Piccolo蛋白C2A结构域与Syntaxin 1A及脂筏磷脂相互作用在突轴囊泡胞吐调节中的作用

Piccolo是一种分布于神经突触活性区的大分子蛋白，其C2A结构域能够与Ca2+/磷脂的特异性结合。我们首次证明Piccolo是多巴胺神经元突触前负调节蛋白，参与神经突触可塑性调节（Mol Psychiatry,2008）。Syntaxin 1A是一种重要的囊泡蛋白，对囊泡导向及融合起重要作用。膜脂筏磷脂在神经递质囊泡的膜泊靠、融合等过程中非常关键。在前期成果基础上，本课题拟采用C2A结构域表达PC12细胞为试验体系，应用基因转染、囊泡荧光标记、全细胞膜片钳技术与膜电容测定等技术，系统研究Piccolo-C2A如何通过与Syntaxin 1A及膜脂筏磷脂的相互作用，调节囊泡胞吐过程。本课题不仅对阐明Piccolo-C2A在神经突轴囊泡调节中的新功能、新机制具有重要意义，而且对于更深刻全貌地认识囊泡转运调控、神经递质释放、Piccolo关联神经精神疾病病因等都具有重要的生物学意义。

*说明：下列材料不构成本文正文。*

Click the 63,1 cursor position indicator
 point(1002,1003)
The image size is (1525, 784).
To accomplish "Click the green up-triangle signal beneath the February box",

Piccolo是一种特异性分布于神经突触活性区支架蛋白。本课题拟研究Piccolo-C2A是否通过与膜脂筏磷脂及膜Syntaxin 1A蛋白相互作用的机制实现该调节功能。. 研究结果表明：. （一）免疫荧光研究表明，在PC12细胞或原代中脑多巴胺能神经元中，Piccolo多呈斑点状分布于细胞膜上，分布特征与膜脂筏分布特征一致；转染Piccolo-C2A的PC12细胞，Piccolo-C2A亦呈斑点状分布于胞膜，与膜脂筏分布特征也一致。采用不连续蔗糖密度梯度法提取质膜脂筏分析膜蛋白组份，表明Piccolo-C2A 与Piccolo在质膜中均明显表达。上述表明，Piccolo及Piccolo-C2A与膜脂筏有紧密空间关联性。. （二）采用囊泡荧光标记（FM1-34）技术研究发现，Piccolo在KCl膜去极化刺激对囊泡转运、多巴胺释放无较大影响。细胞受到MAP刺激可致加速转运，但Piccolo-C2A可稳定囊泡转运、抑制多巴胺释放；采用反义Piccolo寡核苷酸抑制Piccolo表达，MAP诱导多巴胺囊泡释放增加。表明C2A结构域是参与囊泡转运、多巴胺释放的重要功能域。. （三）在生理条件下或MAP刺激条件下，Syntaxin 1A特异性裂解剂Bont/C、Bont/B对PC12细胞囊泡转运与多巴胺释放均无明显影响，表明Piccolo不通过前突轴蛋白Syntaxin 1A介导调节神经递质多巴胺释放。. （四）采用新霉素干扰膜脂筏磷脂，对PC12细胞囊泡转运与多巴胺释放无明显影响；但当PC12细胞受到MAP处理时，C2A明显抑制多巴胺的释放。结果表明，Piccolo可能通过C2A与突轴膜脂筏磷脂的相互作用，调节神经递质多巴胺的释放。. （五）Piccolo-C2A可参与PC12细胞膜流动性调节，这种参与效应在细胞受到应激刺激时，膜稳定性作用表现较明显。. 上述结果表明：Piccolo在神经前轴突不仅仅起支架作用，而且参与调节突轴囊泡转运。Piccolo-C2A通过与膜脂筏磷脂相互作用调节囊泡胞吐与神经递质多巴胺的释放，参与调节膜流动性。膜Syntaxin 1A蛋白并不介导该过程。